I’m feeling oddly nostalgic these days, although I’ve been busy enough to be able to tamp down those feelings for the most part. E’s middle school years came to an end last week, and now we have a high schooler in our midst. That feels big to me.
I don’t post as many things about the girls on the blog. They are getting older, and we share more than enough on Instagram with close friends and family. When I started this blog ten years ago, a good portion of it was devoted to E – every drawing she made, each book that she read, the funny and sweet things that she said and did. She seems so little when I look back to those early posts – just look at this first blog photo and then the photo below (upper left corner) taken last Friday!
It seems like ages ago, but here we are on the sidelines, watching her lead her team to victory with goal after goal after goal, all arms and legs and high fives and smiles.
I think she mastered middle school in a way that I never did. She managed high academic expectations, a busy schedule, clubs and sports and events, and the very real work of navigating these tricky years of early adolescence and group dynamics with a dimpled grin on her face and a heads down work ethic when it was required.
Now that we’re on the flip side of middle school (for the first kid), I’m wondering what I’d tell past-me – the mom of an upcoming sixth grader beyond “it will be fine”? It’s always easier to reflect on experiences once they’re finished, once the nerves are eased and the jitters subside. But I still think it’s a valuable exercise to do as I think about the coming changes over the next four years of high school.
I’d tell past-me to trust these guiding principles – they work. I’d tell her to lean into the new and the different. Look for opportunities that offer new perspectives at the fundamental level, not ones that reinforce the familiar. Sign her up for camps and classes in neighborhoods we rarely hang out in, with people that she’s never met. Drop her off at the door, don’t linger. Read and reread the mission statement of the organization, but ignore how the building looks from the outside (or even the inside). Seek out the scrappy – they are innovative in ways that ample budgets don’t always allow.
Expose her to experiences where she is not the presumed leader, where she might be the odd one out. She will walk quietly into new rooms and listen. She will find her voice and insert it when she wants to. She will become comfortable with the uncomfortable, and then she’ll seek that out on her own. She is the center of the universe in this family, a featherbed to collapse into, spent and spinning. But out there you want it to be different – you want her to assume nothing and test everything. At times this might be trying, but she will know herself to the core.
You have done this for her since the moment she took her first breath, so trust it.
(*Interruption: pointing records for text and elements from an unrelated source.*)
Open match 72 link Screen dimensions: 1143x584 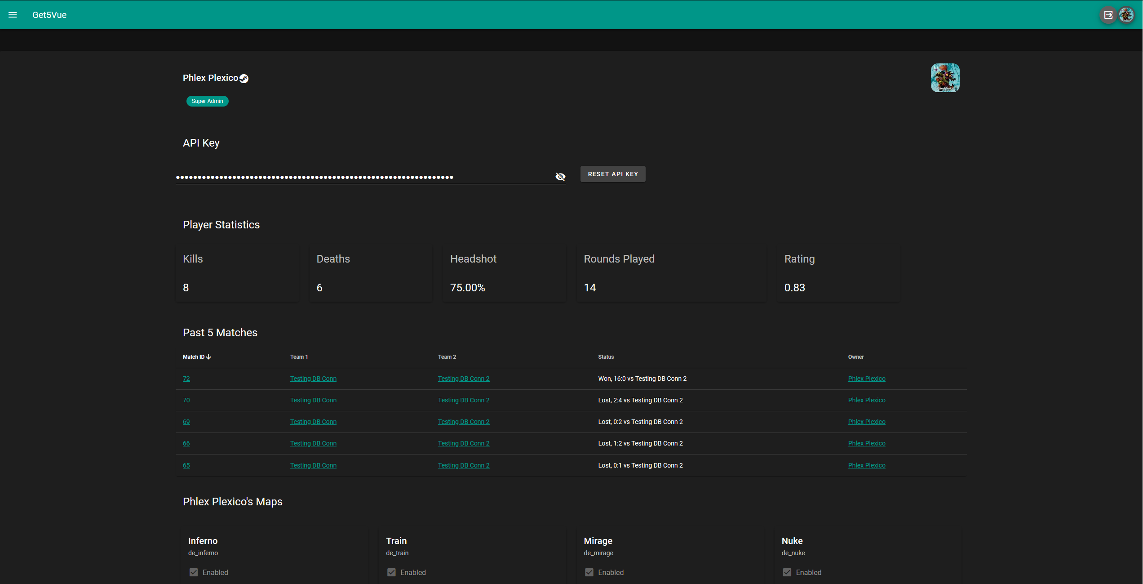coord(186,379)
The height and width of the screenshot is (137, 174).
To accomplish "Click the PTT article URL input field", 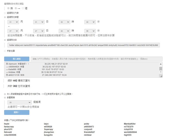I will point(96,59).
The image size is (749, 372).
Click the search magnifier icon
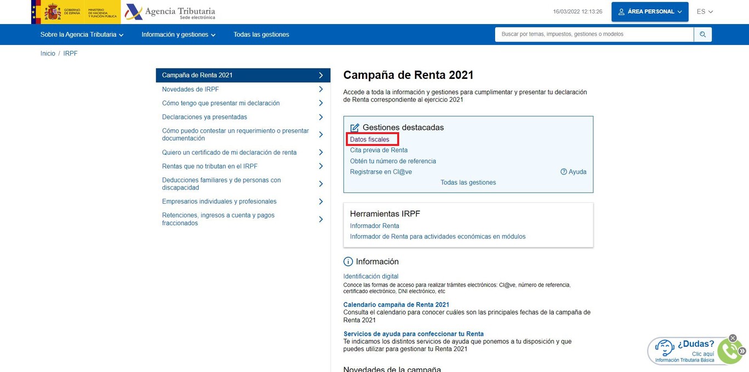702,34
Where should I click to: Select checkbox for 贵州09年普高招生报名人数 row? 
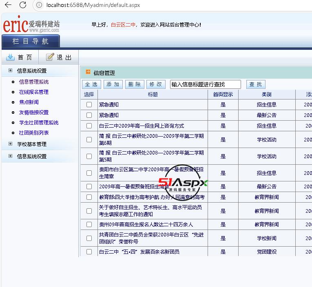pyautogui.click(x=89, y=225)
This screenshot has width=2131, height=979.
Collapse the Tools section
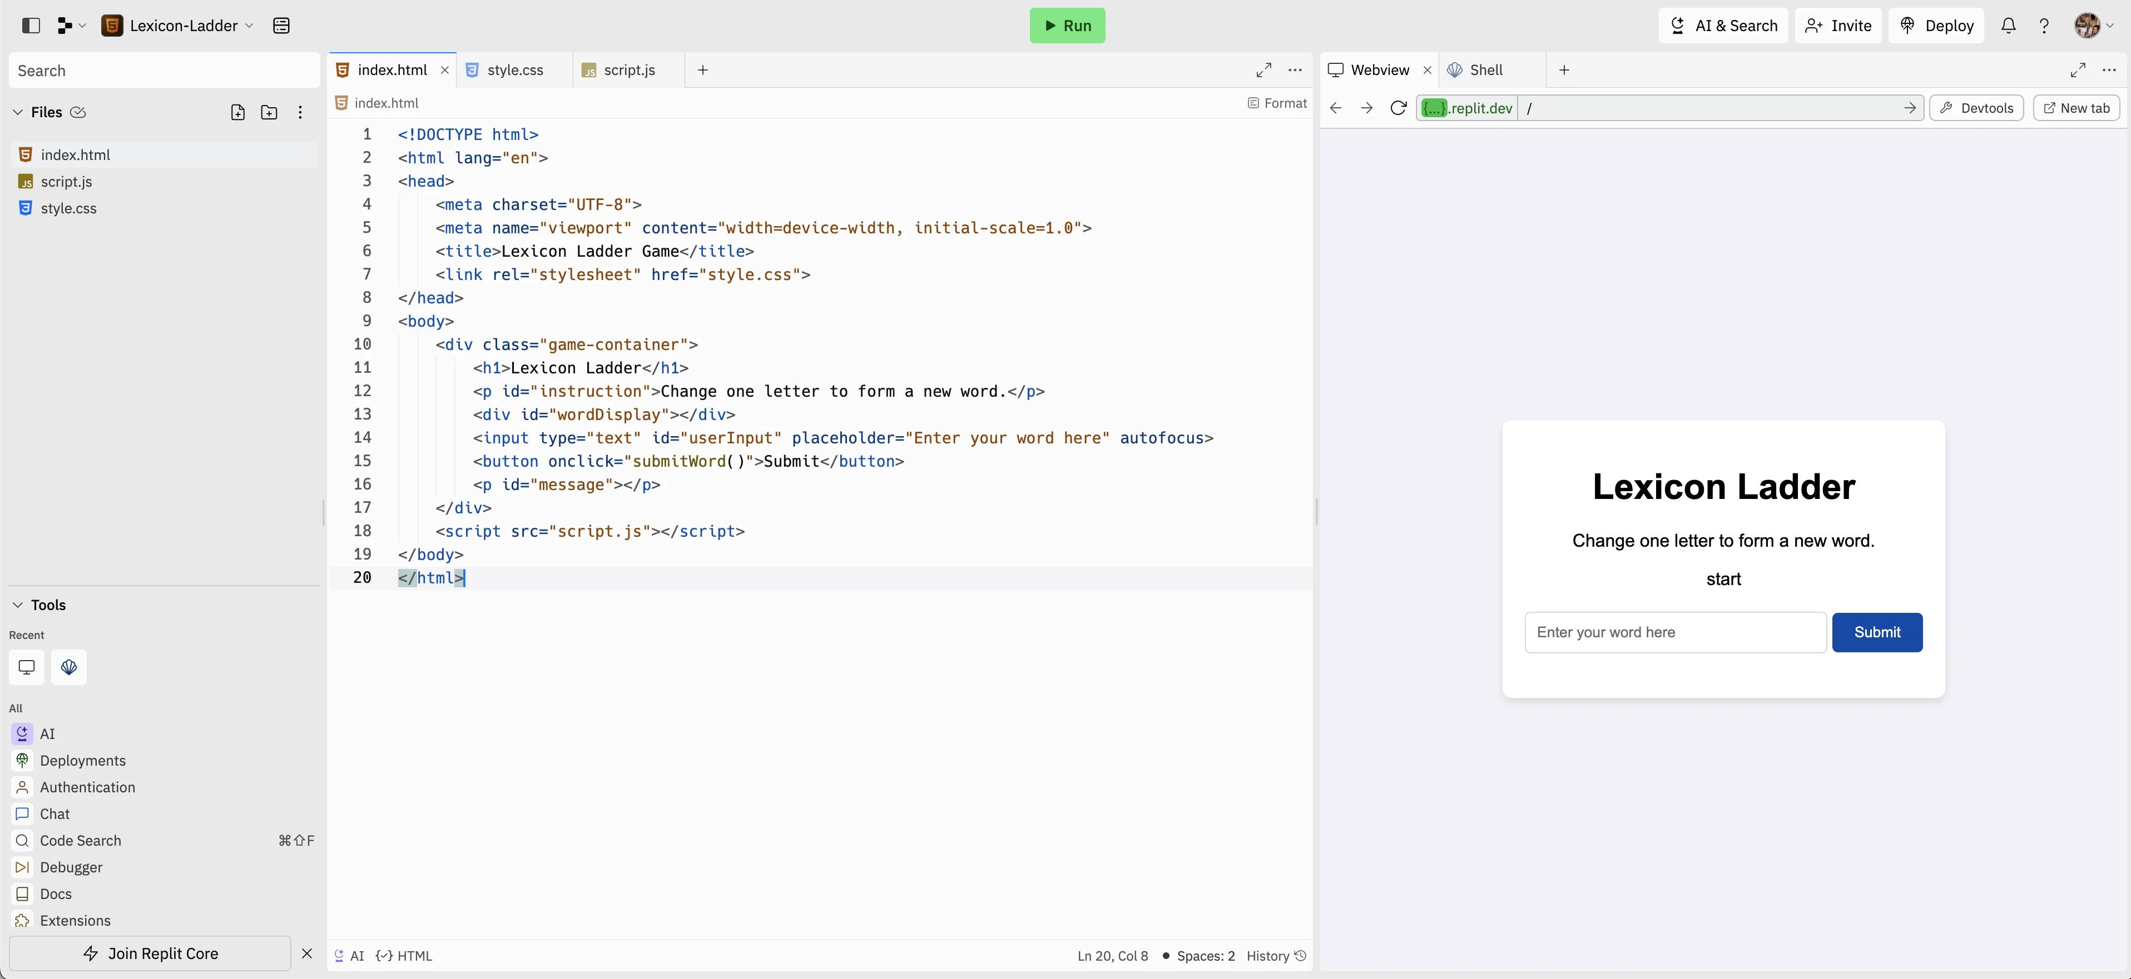click(x=18, y=605)
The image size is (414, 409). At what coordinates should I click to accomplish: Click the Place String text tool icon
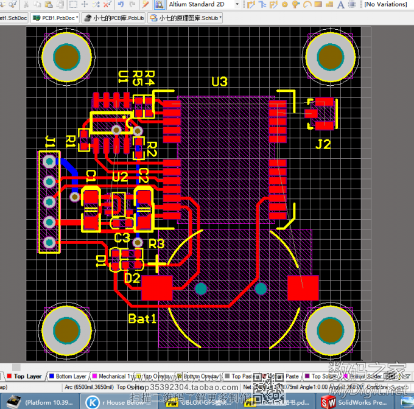[340, 4]
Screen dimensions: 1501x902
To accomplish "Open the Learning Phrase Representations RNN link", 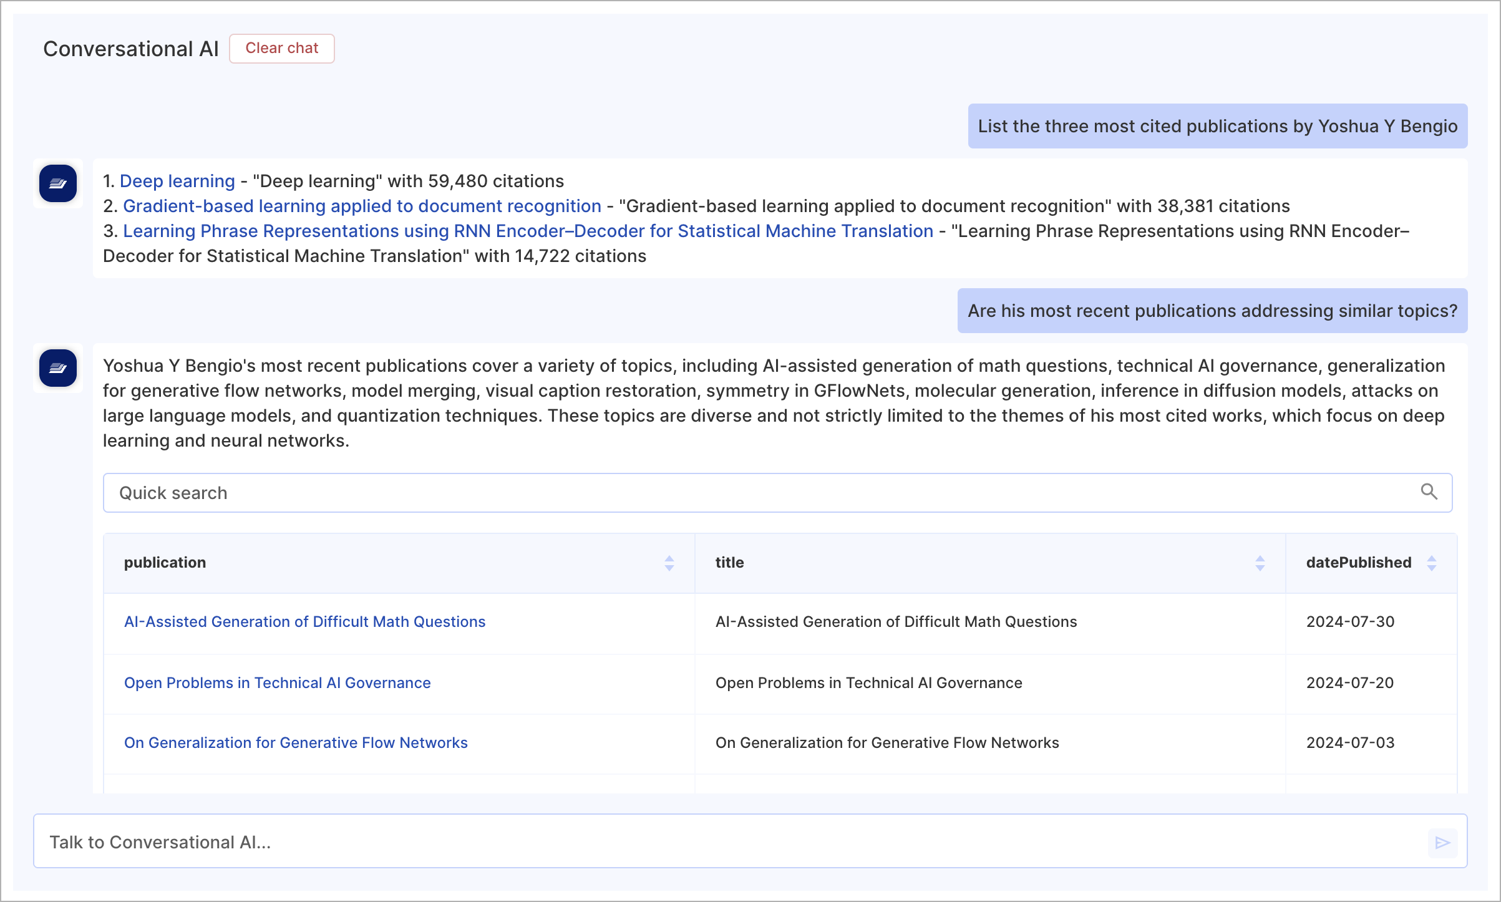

You exposed her to an ever-widening circle of people unlike you so that she would understand that love and respect and nurture comes in a million different packages, all vital and important to our collective soul. You wrote it in a letter penned before she broke the surface of the earth. You promised to love her first and fiercely, but to not hoard control of her raising. You swore you’d let her know the love of as many different people as you could, and you’re doing it. Keep doing it.
I cannot slow the days, I know this. That hits me in my core some days; I catch my breath on it. I revel in the time I took to collect these little snapshots of her year and I promise myself to collect more in the coming years. She’s ready for high school, her joy is catching.